Report to the STB???? Whatever for!! The STB are not the en bloc police and will just put your complaint in the trash. The STB NO LONGER has a judicial role to play and do NOT monitor or care about the goings-on in en bloc estates.

There is nothing in the First Schedule about how or when the tender should be called.

In the Third Schedule the SC has to call an owner meeting (not an EOGM) before the launch of sale and provide information on the sale proposal and process as well as give an update on the total number of SPs who have signed the CSA. SPs are those referred to in 84A .. which is the 80%.

So, no, they cannot sell openly before the 80% - but shenanigans do go on behind the scenes.

I need to brush up on my Sshedules soon... as I have not read them for a long time. I suggest everyone do the same.

Anonymous said...

Not sure where u got your info but the 80% before the tender has to be published publicly by the lawyers. There can be no hanky panky on this. No lawyer will risk this.

itshometome said...

I wish people would go back and read my blog, or better yet, go and read the Supreme Court judgments for yourselves!

You do not understand the article, or maybe I have not written it clearly.

Conditional signers (those who sign for a higher RP) can be counted in the first 80% .. and yes, they are LEGAL according to a High Court decision. It is kept quiet because it is not ETHICAL to reach the 80% by this route and the SC know it.

Reaching the first 80% is vital if they want to go for tender and sale. If the eventual sale price is enough to satisfy the conditional signers sum then the High Court has already ruled that that is OK - the others are getting more than they signed for anyway. A minority objector cannot object because the same judge ruled that it is for the majority to object (which is illogical, because the majority has NO avenue for objections!).

If the sale price does not reach the Conditional signers sum then they are dropped and the SC has to go around and fill up the spaces with NEW signatories after the sale.

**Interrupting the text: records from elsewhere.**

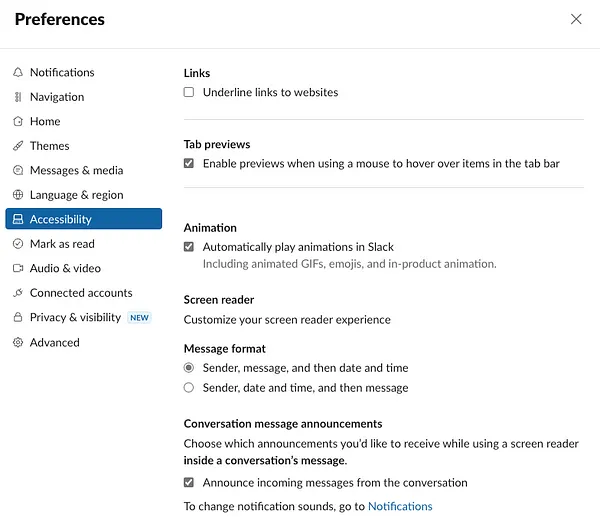Select Sender, message, then date and time

[x=189, y=368]
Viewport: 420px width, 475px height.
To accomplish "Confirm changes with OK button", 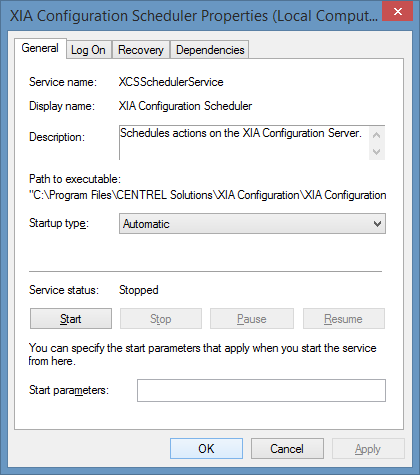I will point(206,449).
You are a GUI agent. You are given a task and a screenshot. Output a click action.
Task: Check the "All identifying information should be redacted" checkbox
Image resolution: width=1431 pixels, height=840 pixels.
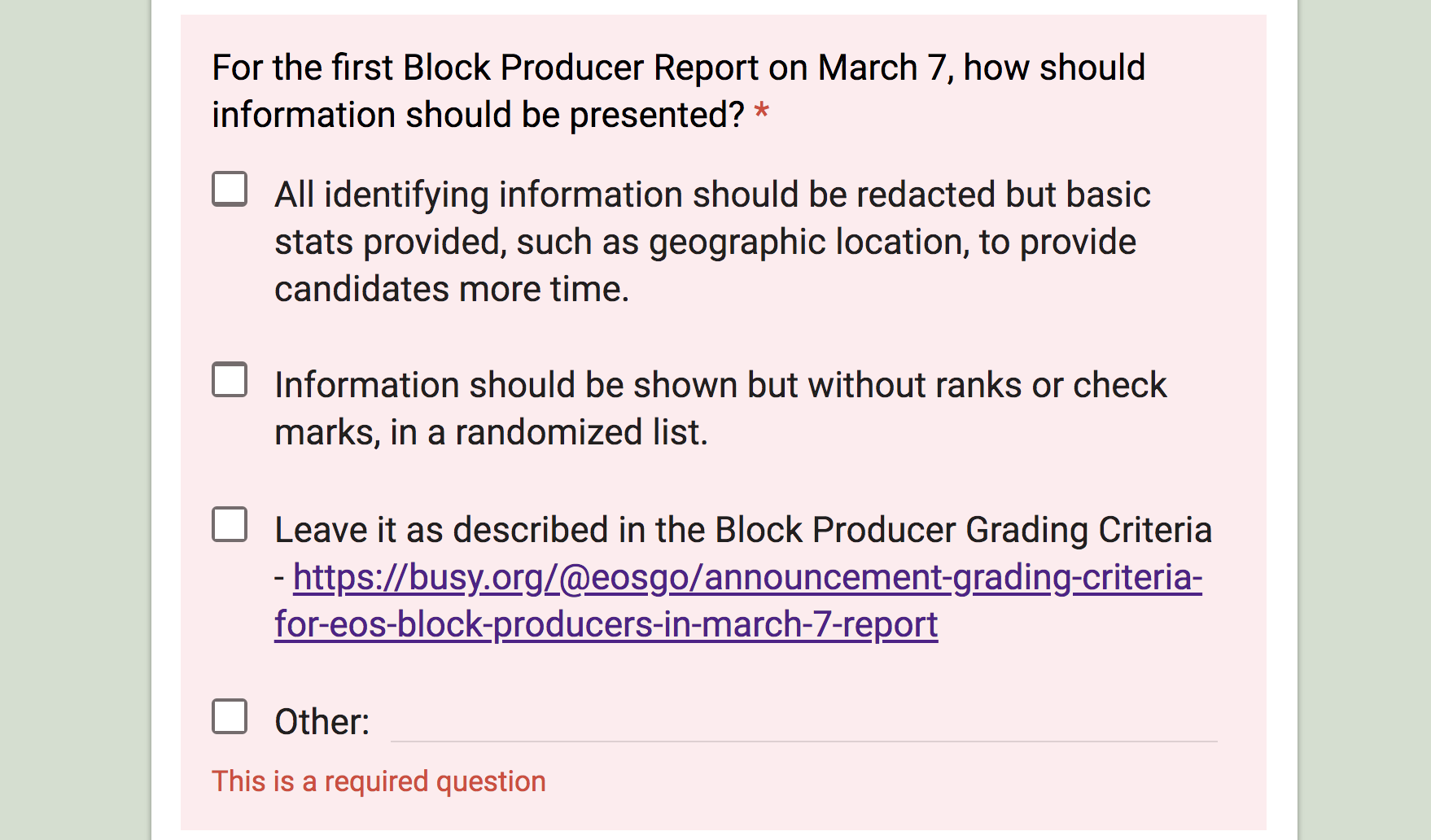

Again, this is legal as the 80% at application to the STB NEED NOT BE THE SAME 80% that reached the threshold!

Now, whilst the first batch of conditional signers were simply USED by the SC, the second batch will actually have to be paid, probably under the table sums of money. This is dangerous, as this , if proven, is bad faith. The lawyer will not be party to this if he values his license - all he will see is that the owner signed the CSA for the agreed sale price.

Finland gardens was one estate whereby 3 owners were paid extra sums under the table - were exposed by the minority - and so the sale was thrown out.

This is a giant loophole which MinLaw refuses to fill.

Anonymous said...

You are still in the old regime. take a look at the new rules and move on.

itshometome said...

If you say so, then would you like to point out the Schedule and paragraph which specifically bans conditional signers and such practices?

I can point out the very first line of the LTSA PART VA: '84A.-(1) An APPLICATION for an order for the sale of all lots....... may be made by - (b) the SPs of the lots with not less that 80% ....

It is reinforced in the First Schedule: 1. Before making an APPPLICATION to a Board....(a) execute..a CSA ..agreeing to agree to collectively sell..

The High Court has already ruled on the 80% on application.

The new rules were mainly about SALE COMMITTEE SELECTION (which are all hogwash). The process was left virtually untouched - property agents can continue to do their thing with impunity.

Anonymous said...

there is no need for specific legislature such as conditional signers.

This is a collective sale and everyone sells collectively and under the same conditions.

Owners have every right to question the MA.CSC and lawyer on the signing status.

Anonymous said...

To the anonymous who said, "You are still in the old regime.."
You sounded like you have read the new rules, so which new rules have you read that would cover the loopholes?
Tell us about it, don't just write statements like that... anyone can write statements like that.